Texte à lire ->

• • • • • • •

Les amoncellements de gravats non évacués obstruent les accès
et gênent énormément le passage des citoyens qui vaquent à leurs
occupations quotidiennes dans des conditions très difficiles, voire
périlleuses.
L'infiltration des eaux pluviales à travers les toitures engendre une
humidité aux conséquences irréversibles à l'intérieur
des structures. Des fouilles et sondages archéologiques non autorisés
sont entreprises dans certains monuments de la Souika (zaouïa Etaïbia
et basse Souika, du côté de Dar Daïkha). A croire que l'intitulé de
l'opération aurait dû être «destruction des monuments
historiques», ironise un adepte de la zaouïa Rahmania avec dépit.
En 2015, la vieille ville a été transformée
en cimetière
de notre histoire. La faute à qui ? Au premier rang, l'OGEBC doit être
reconnu coupable de n'avoir pas su mener la mission qui lui a été confiée.
Mais derrière lui, les autorités supérieures du pays portent
toute la responsabilité de l'échec de leur politique vis-à-vis
du patrimoine matériel de la nation et cette destruction qui porte un
sérieux préjudice au bien commun du peuple. Les responsables
doivent payer pour ce crime abject.
— La mosquée Sidi El Kettani, construite par Salah Bey en 1776,
est richement décorée à l'intérieur et comporte
deux niveaux. Son impressionnant minbar a été taillé dans
un énorme bloc de marbre.

• • • • • • •

Extraits des fiches ->
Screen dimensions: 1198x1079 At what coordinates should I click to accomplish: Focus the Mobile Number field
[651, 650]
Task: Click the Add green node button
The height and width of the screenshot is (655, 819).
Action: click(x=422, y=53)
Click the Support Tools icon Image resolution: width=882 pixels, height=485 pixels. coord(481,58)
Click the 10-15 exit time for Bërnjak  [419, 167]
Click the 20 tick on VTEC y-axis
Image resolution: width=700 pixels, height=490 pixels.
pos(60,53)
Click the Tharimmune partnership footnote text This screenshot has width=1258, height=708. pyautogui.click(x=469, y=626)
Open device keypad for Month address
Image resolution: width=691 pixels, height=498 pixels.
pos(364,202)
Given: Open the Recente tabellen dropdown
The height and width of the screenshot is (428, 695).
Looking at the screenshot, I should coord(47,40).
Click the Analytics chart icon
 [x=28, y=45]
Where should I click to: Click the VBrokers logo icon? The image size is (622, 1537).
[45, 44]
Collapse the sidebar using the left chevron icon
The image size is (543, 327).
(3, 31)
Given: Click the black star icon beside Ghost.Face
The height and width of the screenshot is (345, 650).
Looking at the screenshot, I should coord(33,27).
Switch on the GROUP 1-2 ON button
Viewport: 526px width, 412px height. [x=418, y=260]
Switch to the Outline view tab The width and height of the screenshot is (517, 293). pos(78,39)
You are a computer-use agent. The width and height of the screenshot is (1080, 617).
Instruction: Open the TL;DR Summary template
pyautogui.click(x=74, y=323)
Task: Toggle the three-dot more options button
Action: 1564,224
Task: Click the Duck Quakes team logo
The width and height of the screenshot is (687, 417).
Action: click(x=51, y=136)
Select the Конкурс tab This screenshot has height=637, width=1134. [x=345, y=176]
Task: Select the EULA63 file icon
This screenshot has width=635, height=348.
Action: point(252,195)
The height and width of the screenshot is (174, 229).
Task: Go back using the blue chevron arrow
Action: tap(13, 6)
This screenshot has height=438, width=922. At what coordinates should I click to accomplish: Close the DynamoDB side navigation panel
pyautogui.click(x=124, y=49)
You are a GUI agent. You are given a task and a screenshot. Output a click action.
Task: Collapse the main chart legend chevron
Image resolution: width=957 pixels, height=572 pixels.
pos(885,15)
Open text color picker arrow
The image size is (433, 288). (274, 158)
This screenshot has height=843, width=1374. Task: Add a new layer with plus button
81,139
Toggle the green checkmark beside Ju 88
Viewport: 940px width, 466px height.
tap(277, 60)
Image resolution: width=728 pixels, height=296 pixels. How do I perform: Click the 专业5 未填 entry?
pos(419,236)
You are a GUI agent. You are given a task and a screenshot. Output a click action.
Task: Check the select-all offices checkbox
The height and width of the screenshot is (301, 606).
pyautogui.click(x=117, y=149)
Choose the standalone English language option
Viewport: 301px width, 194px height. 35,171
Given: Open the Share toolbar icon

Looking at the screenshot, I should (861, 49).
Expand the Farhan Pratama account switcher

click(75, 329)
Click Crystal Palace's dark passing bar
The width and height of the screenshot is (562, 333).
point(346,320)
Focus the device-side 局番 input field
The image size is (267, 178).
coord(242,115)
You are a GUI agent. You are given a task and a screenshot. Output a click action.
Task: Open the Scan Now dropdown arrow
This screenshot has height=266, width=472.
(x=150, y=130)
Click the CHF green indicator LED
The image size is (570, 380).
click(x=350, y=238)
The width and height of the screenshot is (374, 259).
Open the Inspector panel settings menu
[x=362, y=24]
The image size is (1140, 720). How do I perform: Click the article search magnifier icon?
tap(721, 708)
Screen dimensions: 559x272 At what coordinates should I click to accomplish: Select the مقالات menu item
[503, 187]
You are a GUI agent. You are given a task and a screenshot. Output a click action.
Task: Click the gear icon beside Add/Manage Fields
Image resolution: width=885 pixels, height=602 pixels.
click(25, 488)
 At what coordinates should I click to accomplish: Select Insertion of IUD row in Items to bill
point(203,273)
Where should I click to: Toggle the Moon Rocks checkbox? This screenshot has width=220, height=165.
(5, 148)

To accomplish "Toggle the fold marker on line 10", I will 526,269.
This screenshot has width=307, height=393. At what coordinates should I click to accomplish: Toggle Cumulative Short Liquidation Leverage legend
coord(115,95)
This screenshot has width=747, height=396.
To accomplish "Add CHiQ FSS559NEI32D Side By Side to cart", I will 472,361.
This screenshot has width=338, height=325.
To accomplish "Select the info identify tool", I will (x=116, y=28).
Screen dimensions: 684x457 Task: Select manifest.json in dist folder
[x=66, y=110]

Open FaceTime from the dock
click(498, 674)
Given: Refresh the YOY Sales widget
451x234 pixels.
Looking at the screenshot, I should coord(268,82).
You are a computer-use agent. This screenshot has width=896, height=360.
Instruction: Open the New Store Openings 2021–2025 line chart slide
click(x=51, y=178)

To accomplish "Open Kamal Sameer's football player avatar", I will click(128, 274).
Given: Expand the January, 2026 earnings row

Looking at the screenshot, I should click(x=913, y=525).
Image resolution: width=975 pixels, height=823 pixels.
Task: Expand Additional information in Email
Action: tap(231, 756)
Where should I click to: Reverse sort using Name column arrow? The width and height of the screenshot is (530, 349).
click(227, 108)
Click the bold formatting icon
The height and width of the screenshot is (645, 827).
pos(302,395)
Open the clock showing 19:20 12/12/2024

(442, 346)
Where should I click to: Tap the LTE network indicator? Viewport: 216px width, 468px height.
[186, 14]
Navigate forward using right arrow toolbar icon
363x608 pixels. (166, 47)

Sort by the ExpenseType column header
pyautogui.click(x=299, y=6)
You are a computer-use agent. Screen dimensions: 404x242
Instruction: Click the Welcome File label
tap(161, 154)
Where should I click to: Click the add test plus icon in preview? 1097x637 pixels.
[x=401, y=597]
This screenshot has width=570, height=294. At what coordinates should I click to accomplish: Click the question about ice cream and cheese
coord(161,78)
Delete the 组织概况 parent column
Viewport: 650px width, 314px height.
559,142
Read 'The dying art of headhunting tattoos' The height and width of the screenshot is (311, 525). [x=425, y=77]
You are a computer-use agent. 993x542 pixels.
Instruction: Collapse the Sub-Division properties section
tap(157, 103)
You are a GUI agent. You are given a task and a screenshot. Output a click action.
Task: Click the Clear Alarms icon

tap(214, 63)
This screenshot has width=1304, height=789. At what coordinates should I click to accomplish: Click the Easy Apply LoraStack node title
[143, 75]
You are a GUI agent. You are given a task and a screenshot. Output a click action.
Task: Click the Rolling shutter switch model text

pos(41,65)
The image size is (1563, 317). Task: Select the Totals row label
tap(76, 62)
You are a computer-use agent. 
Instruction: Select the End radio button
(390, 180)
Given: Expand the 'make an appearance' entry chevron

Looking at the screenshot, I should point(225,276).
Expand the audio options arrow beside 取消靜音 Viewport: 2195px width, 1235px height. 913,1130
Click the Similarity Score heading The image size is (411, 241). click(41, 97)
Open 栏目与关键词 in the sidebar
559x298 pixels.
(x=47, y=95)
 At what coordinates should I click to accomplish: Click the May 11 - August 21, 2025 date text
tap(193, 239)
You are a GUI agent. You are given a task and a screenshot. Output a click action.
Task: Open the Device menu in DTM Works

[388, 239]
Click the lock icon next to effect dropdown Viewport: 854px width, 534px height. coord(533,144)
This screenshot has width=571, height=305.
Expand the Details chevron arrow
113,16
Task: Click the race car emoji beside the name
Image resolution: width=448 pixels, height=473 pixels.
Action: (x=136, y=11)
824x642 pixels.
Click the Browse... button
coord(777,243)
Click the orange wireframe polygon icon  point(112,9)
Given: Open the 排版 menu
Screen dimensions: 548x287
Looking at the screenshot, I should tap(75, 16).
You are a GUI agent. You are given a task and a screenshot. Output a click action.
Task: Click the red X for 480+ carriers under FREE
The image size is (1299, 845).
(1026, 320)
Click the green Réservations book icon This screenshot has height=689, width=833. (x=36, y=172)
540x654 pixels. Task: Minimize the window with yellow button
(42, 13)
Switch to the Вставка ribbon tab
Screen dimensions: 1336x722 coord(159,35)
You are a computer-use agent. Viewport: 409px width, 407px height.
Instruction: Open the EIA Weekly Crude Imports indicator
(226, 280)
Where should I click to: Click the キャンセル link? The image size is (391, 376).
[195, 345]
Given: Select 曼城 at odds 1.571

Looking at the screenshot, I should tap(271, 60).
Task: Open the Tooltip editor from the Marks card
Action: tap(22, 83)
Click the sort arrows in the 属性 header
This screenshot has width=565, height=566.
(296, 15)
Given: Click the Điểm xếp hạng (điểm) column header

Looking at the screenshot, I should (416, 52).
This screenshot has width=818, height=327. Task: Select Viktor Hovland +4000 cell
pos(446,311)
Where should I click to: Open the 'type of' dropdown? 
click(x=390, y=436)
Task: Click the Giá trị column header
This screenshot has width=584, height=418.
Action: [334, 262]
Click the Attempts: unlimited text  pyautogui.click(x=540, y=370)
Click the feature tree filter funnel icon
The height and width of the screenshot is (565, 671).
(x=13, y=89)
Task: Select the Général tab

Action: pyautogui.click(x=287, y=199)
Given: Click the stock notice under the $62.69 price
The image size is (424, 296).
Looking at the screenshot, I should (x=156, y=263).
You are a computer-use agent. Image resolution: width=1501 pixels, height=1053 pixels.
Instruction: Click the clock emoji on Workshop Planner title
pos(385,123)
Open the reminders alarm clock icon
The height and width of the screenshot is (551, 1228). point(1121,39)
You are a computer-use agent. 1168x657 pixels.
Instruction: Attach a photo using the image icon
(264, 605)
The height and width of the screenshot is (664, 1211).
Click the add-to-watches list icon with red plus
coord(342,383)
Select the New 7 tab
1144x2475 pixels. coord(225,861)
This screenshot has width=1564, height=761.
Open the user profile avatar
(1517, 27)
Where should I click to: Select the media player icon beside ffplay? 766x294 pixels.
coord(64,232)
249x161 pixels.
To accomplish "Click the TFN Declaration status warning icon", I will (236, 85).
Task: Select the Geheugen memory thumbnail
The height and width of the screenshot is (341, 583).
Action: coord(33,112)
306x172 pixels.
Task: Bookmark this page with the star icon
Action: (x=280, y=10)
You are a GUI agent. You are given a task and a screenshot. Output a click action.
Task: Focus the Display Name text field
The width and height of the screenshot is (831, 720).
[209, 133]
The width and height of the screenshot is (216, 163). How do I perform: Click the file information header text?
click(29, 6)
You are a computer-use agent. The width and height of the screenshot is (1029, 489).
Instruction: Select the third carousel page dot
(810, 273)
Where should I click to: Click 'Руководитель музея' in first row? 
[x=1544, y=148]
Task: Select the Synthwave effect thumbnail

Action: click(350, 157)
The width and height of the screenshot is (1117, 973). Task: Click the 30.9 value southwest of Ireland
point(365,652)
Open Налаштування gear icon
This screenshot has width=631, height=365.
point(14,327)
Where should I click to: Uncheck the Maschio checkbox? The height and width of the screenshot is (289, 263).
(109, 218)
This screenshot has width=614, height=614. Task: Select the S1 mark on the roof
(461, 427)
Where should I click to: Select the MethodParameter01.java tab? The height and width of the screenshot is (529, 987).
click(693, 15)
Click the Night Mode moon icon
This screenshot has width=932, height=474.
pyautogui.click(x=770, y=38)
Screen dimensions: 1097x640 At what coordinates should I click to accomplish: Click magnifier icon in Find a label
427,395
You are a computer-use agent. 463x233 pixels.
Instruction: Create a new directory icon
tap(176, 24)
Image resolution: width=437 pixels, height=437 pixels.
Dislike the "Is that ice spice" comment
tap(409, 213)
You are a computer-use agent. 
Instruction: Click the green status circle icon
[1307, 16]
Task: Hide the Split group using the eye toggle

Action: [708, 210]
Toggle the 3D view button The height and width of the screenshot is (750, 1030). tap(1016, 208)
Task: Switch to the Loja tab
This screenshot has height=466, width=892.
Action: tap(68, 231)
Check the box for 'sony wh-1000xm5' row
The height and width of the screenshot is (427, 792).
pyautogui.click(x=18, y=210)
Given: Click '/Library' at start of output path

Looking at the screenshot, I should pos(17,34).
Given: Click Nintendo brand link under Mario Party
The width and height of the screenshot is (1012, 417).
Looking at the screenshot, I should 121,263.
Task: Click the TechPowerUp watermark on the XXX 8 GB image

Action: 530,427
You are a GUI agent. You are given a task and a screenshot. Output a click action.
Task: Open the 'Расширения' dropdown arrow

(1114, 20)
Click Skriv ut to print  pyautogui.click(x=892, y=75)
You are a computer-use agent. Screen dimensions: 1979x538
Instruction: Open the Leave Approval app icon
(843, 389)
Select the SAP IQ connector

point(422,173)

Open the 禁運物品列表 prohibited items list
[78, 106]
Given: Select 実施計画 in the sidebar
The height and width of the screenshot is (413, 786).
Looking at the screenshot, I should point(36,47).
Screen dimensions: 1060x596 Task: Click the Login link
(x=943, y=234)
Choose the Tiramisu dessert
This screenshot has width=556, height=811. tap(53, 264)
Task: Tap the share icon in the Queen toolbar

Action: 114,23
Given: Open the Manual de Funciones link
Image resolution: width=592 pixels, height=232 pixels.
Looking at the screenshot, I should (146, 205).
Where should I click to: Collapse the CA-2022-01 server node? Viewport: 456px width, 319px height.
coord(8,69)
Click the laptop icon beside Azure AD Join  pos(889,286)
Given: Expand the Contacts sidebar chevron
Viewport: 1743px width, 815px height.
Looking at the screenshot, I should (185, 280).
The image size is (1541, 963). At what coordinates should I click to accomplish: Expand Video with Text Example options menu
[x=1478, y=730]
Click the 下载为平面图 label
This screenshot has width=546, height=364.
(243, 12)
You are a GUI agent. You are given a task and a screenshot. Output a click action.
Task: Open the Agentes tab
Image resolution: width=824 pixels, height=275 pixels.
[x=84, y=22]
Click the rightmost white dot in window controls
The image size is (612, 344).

• • • • • • •

Exercices à faire ->
• A. Recopiez le passage du texte sur la vieille ville, de « En 2015, la » jusqu'à « bloc de marbre. » inclus, en mettant « champ de ruines » à la place de « cimetière ».
• B. D'après le texte sur la vieille ville, les affirmations suivantes sont-elles justes ? Pour chacune, répondez par oui ou par non et citez les mots du texte qui le montrent.
(i) La mosquée Sidi El Kettani a été construite par Salah Bey en 1776.
(ii) La mosquée Sidi El Kettani comporte trois niveaux.
(iii) Le minbar de la mosquée a été taillé dans du bois.

Réponses attendues ->
• A.
En 2015, la vieille ville a été transformée
en champ de ruines
de notre histoire. La faute à qui ? Au premier rang, l'OGEBC doit être
reconnu coupable de n'avoir pas su mener la mission qui lui a été confiée.
Mais derrière lui, les autorités supérieures du pays portent
toute la responsabilité de l'échec de leur politique vis-à-vis
du patrimoine matériel de la nation et cette destruction qui porte un
sérieux préjudice au bien commun du peuple. Les responsables
doivent payer pour ce crime abject.
— La mosquée Sidi El Kettani, construite par Salah Bey en 1776,
est richement décorée à l'intérieur et comporte
deux niveaux. Son impressionnant minbar a été taillé dans
un énorme bloc de marbre.

• B.
(i) Oui : « construite par Salah Bey en 1776 ».
(ii) Non : « comporte deux niveaux ».
(iii) Non : « taillé dans un énorme bloc de marbre ».